- Promotional poster displaying the premiere date
- Genre: True crime
- Written by: Donald Martin Stephen Tolkin
- Directed by: Stephen Kay
- Starring: Jake McDorman Agnes Bruckner Josh Close Julia Campbell Kevin Kilner Sam McMurray Judith Hoag Candice Patton Leela Savasta Trieste Dunn William Baldwin
- Theme music composer: Tree Adams
- Country of origin: United States
- Original language: English

Production
- Producer: Kyle A. Clark
- Cinematography: Jamie Barber
- Editor: Hunter M. Via
- Running time: 87 minutes
- Production companies: Peace Out Productions Sony Pictures Television

Original release
- Network: Lifetime
- Release: January 3, 2011

= The Craigslist Killer (film) =

The Craigslist Killer, also stylized as the//craigslist.killer in some promotional images, is a 2011 American crime drama television film directed by Stephen Kay, written by Donald Martin and Stephen Tolkin, and starring Jake McDorman, Agnes Bruckner, Kevin Kilner, and William Baldwin. It follows the dark, mysterious life of murderer Philip Markoff.

The film aired on Lifetime and is an adaptation of the true crime book A Date with Death: The Secret Life of the Accused "Craigslist Killer", written by Michele McPhee.

==Plot==
Philip Markoff (McDorman) prepares for a promising future as a doctor and a life of happiness with his fiancée, Megan McAllister (Bruckner). Seemingly destined for greatness as one of Boston University’s brightest medical students, Markoff could do no wrong in the eyes of Megan, his friends, fellow students, and professors. But hidden from those close to him was the violent wrath only he and his victims knew — beginning with his April 14, 2009 murder of Julissa Brisman, a masseuse who advertised her services on Craigslist. When police discover that the brutal killing and a number of other attacks on women were all connected to advertisements placed on Craigslist, their investigation ultimately leads them to Markoff. Investigating the case are detectives Bennett (Baldwin) and Frye (Close).

== Production ==
The film adapts the book A Date with Death: The Secret Life of the Accused "Craigslist Killer", written by Michele McPhee. Stephen K. Kay was brought on to direct the film, based on a script written by Donald Martin and Stephen Tolkin. Development on the film began prior to the death of Philip Markoff, who was believed to have been responsible for several robberies and murders.

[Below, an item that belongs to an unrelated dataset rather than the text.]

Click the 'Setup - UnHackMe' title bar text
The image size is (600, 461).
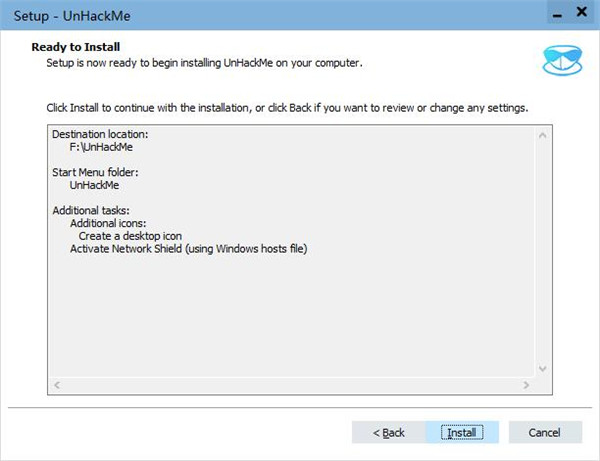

Of the film, executive producer Judith Verno noted that they did not speak to Markoff's ex-fiancée Megan McAllister but that they "tried to be very respectful of that fact that she loved him and that she had no knowledge of his crimes" and that what the network found compelling were the questions "What attracted us to the story (was the idea of), how well do you really know someone?...When you are looking at a person who on the surface has so much going for them, trying to understand why they would do these kinds of things and then knowing we might never know”.

== Release ==
The Craigslist Killer premiered on January 3, 2011 on Lifetime. Ratings numbers for the film were high, securing 5.4 million viewers. This made it Lifetime's top film in the adults 25-54 demographic in a two year span, which was surpassed by the network's release of Drew Peterson: Untouchable the following year. The film was later described as one of the network's "top-five true-crime offerings" in 2018.

== Reception ==
Reviews for The Craigslist Killer have been negative. Much of the criticism focused on the lack of information or insight for the murders, which outlets such as The New York Times felt was a result of Markoff's death before any explanations for the crimes could be obtained. The Repository reviewed The Craigslist Killer, which they felt was "every bit as sleazy as you’d expect." Neil Genzlinger of The New York Times criticized the filmmakers for the use of "cheesy sound effects" used to "signal his switch from perfect-man mode to psychopath."

Horror website HorrorNews.net was more favorable, praising the movie for its pacing and noting that they enjoyed it more than other Lifetime movies they had watched. Since the film's release in 2011 USA Today and Flavorwire have both included the film on their lists of "Top 10 Lifetime movies that we love to hate-watch" and "The 35 Campiest TV Movies Ever Made", respectively.